* Records supplied
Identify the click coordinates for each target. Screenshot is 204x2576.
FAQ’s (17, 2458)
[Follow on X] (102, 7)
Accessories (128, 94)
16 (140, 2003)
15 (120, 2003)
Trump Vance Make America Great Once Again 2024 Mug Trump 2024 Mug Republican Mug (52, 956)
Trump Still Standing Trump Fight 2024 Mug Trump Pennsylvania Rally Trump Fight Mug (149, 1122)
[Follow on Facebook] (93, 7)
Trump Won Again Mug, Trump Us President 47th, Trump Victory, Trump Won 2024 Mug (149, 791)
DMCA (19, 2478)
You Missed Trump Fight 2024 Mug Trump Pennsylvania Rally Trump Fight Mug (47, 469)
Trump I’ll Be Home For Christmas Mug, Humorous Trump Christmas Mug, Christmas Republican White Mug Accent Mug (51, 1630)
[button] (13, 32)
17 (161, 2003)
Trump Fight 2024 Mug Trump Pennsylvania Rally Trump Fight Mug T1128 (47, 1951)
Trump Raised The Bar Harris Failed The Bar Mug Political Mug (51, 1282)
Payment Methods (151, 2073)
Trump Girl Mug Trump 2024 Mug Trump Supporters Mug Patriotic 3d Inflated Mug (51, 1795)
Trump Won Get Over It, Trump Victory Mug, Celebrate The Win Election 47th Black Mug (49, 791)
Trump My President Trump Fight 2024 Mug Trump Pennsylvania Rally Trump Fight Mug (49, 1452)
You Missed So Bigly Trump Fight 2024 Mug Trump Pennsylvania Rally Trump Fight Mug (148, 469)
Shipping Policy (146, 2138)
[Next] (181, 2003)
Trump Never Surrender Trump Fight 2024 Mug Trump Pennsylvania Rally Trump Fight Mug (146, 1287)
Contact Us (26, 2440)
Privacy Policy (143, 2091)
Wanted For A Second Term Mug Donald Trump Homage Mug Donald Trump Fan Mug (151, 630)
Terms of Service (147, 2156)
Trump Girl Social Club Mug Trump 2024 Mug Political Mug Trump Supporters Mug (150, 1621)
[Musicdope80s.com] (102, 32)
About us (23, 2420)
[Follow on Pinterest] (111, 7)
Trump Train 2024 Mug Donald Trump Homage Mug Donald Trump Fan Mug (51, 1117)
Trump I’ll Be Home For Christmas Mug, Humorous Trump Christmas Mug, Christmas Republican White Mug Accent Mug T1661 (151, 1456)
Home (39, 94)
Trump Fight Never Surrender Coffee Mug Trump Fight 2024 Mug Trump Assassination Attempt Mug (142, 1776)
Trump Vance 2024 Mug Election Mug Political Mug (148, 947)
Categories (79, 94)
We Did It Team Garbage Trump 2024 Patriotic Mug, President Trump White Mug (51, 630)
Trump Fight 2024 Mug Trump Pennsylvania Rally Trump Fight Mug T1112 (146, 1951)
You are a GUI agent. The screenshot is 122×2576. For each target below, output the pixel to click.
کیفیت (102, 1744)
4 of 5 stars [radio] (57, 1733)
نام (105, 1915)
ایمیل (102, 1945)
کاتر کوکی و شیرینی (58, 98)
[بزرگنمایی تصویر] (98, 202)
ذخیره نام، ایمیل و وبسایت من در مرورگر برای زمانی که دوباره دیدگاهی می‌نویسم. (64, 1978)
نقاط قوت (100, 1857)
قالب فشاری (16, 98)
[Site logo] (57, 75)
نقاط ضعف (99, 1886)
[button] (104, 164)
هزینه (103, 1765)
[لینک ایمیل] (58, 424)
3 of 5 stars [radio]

* Problem description
The lines to copy run from the one containing "Trump Vance 2024" through the last line above. Copy them exactly and include nothing else.

* Task response
Trump Vance 2024 Mug Election Mug Political Mug (148, 947)
Categories (79, 94)
We Did It Team Garbage Trump 2024 Patriotic Mug, President Trump White Mug (51, 630)
Trump Fight 2024 Mug Trump Pennsylvania Rally Trump Fight Mug T1112 (146, 1951)
You are a GUI agent. The screenshot is 122×2576. For each target below, output the pixel to click.
کیفیت (102, 1744)
4 of 5 stars [radio] (57, 1733)
نام (105, 1915)
ایمیل (102, 1945)
کاتر کوکی و شیرینی (58, 98)
[بزرگنمایی تصویر] (98, 202)
ذخیره نام، ایمیل و وبسایت من در مرورگر برای زمانی که دوباره دیدگاهی می‌نویسم. (64, 1978)
نقاط قوت (100, 1857)
قالب فشاری (16, 98)
[Site logo] (57, 75)
نقاط ضعف (99, 1886)
[button] (104, 164)
هزینه (103, 1765)
[لینک ایمیل] (58, 424)
3 of 5 stars [radio]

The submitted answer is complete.